• TUGAS SINGKAT A: Sebutkan semua tanaman asal atsiri yang tercantum dalam teks tentang tanaman herbal antivirus.
• TUGAS SINGKAT B: Ketik ulang bagian teks tentang tanaman herbal antivirus, mulai dari "Secara umum, suatu" dan terus sampai "struktur permukaan virus.".
• TUGAS SINGKAT C: Terjemahkan kalimat dari teks tentang tanaman herbal antivirus ini ke dalam bahasa Inggris: "Jakarta (ANTARA) - Badan Penelitian dan Pengembangan Pertanian (Balitbangtan) Kementerian Pertanian menyebutkan sedikitnya ada 50 tanaman herbal, yang ada di Indonesia, memiliki potensi dikembangkan sebagai antivirus."

• TEKS LATIHAN:
== == ==

Jakarta (ANTARA) - Badan Penelitian dan Pengembangan Pertanian (Balitbangtan) Kementerian Pertanian menyebutkan sedikitnya ada 50 tanaman herbal, yang ada di Indonesia, memiliki potensi dikembangkan sebagai antivirus.
Kepala Balai Penelitian Tanaman Rempah dan Obat (Balittro) Balitbangtan Kementan Evi Savitri Iriani di Jakarta, Sabtu mengatakan Indonesia memiliki keragaman biodiversitas yang sangat tinggi, dengan menempati posisi ketiga di dunia dan ada sekitar 30 ribu tanaman yang sudah diidentifikasi.
Dari hasil studi literatur dan empiris, tambahnya, sekitar 10 ribu tanaman berpotensi sebagai sumber pengobatan serta beberapa tanaman memiliki kemampuan antivirus dan peningkat imunitas.
"Pada saat awal pandemi COVID-19, Balittro sudah mengidentifikasi dari berbagai sumber, publikasi dan empiris. Kami melihat ada sekitar 50 tanaman yang memiliki potensi dilihat dari bahan aktif yang dikandungnya serta potensi untuk pengembangannya," kata Evi melalui keterangan tertulis.
Menurut dia, kriteria untuk pengembangan tanaman tersebut adalah cocok ditanam di Indonesia, dapat meningkatkan kesejahteraan petani, kemudahan untuk mengakses bahan baku, serta tingkat efektivitas terhadap virus atau penyakit lain.
Tanaman tersebut dibagi dalam dua jenis yaitu tanaman yang mengandung flavanoid/alkaloid dan essential oil.
"Untuk tanaman yang mengandung flavanoid biasanya digunakan metode ekstraksi, sementara untuk yang mengandung aroma terapi kita menggunakan metode distilasi," ujarnya.
Tahapan pemanfaatan herbal sebagai antivirus, lanjutnya, membutuhkan waktu yang sangat panjang mulai dari studi literatur/empiris, isolasi bahan aktif, studi bioinformatika, uji in vitro, uji in vivo, uji praklinis, hingga uji klinis tahap 1 hingga tahap 4.
Secara umum, suatu tanaman herbal dianggap memiliki kemampuan sebagai antivirus dilakukan melalui banyak mekanisme di antaranya menghambat sintesis RNA dan bereaksi dengan membran virus, merusak sebagian envelop virus, menghambat replikasi dan anti-hemaglutinasi, serta menghambat penetrasi virus pada sel melalui modulasi struktur permukaan virus.
"Selain itu, memiliki kemampuan untuk memproduksi antibodi yang nantinya bertugas untuk membunuh virus yang masuk ke dalam sel," ujarnya.
Evi menerangkan Balittro telah memiliki beberapa kandidat tanaman rempah dan obat yang berpotensi untuk pandemi COVID-19, di antaranya pala, lada, cengkeh, kayu manis, kapulaga, kunyit, temulawak, sambiloto, dan meniran.
Selain itu juga atsiri yang berasal dari tanaman serai wangi, eucalyptus, kayu putih, rosemary, dan peppermint.

== == ==

• BAGIAN DATA:
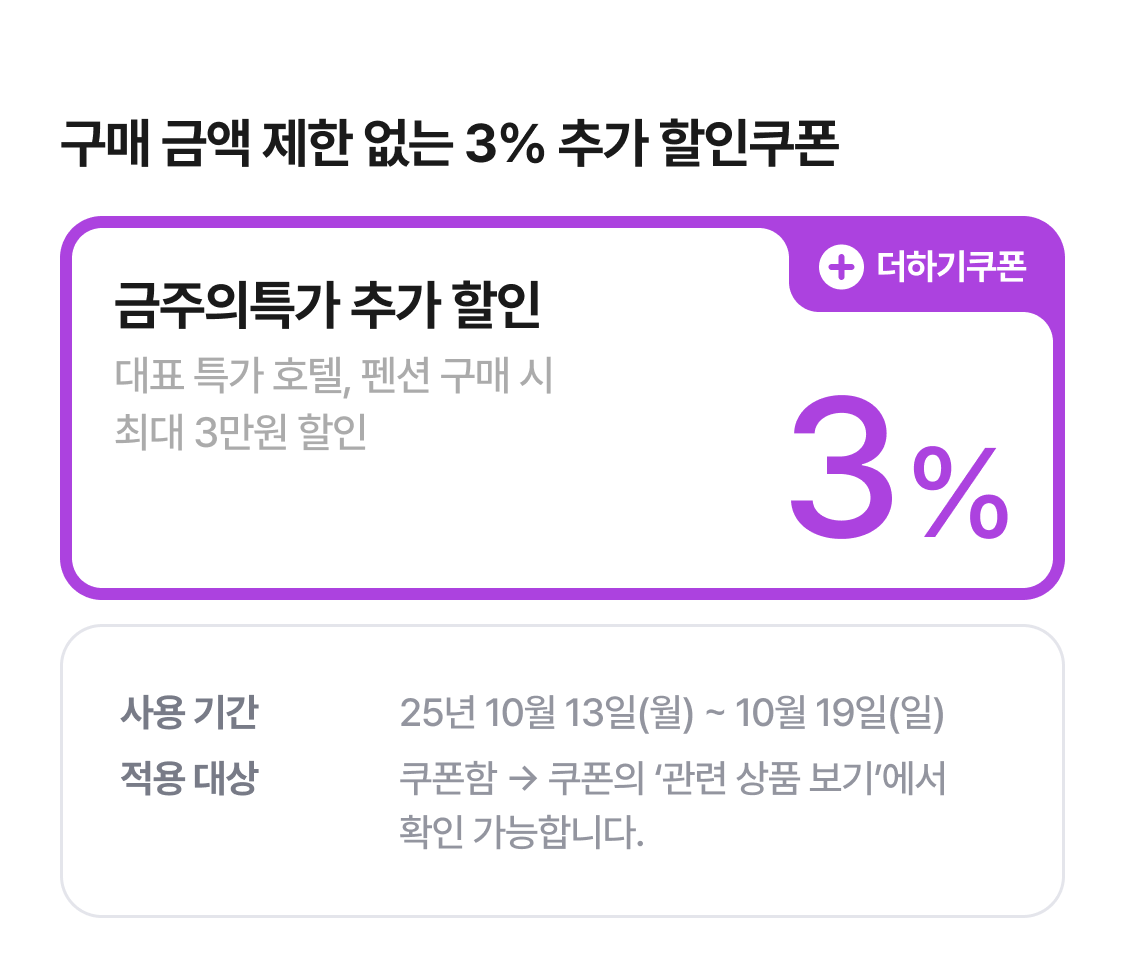1125x954 pixels.
Task: Click the 적용 대상 label
Action: pyautogui.click(x=189, y=779)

== == ==

• JAWABAN TERTULIS A: serai wangi, eucalyptus, kayu putih, rosemary, peppermint

• JAWABAN TERTULIS B:
Secara umum, suatu tanaman herbal dianggap memiliki kemampuan sebagai antivirus dilakukan melalui banyak mekanisme di antaranya menghambat sintesis RNA dan bereaksi dengan membran virus, merusak sebagian envelop virus, menghambat replikasi dan anti-hemaglutinasi, serta menghambat penetrasi virus pada sel melalui modulasi struktur permukaan virus.

• JAWABAN TERTULIS C: Jakarta (ANTARA) - The Agency for Agricultural Research and Development (Balitbangtan) of the Ministry of Agriculture stated that at least 50 herbal plants found in Indonesia have the potential to be developed as antivirals.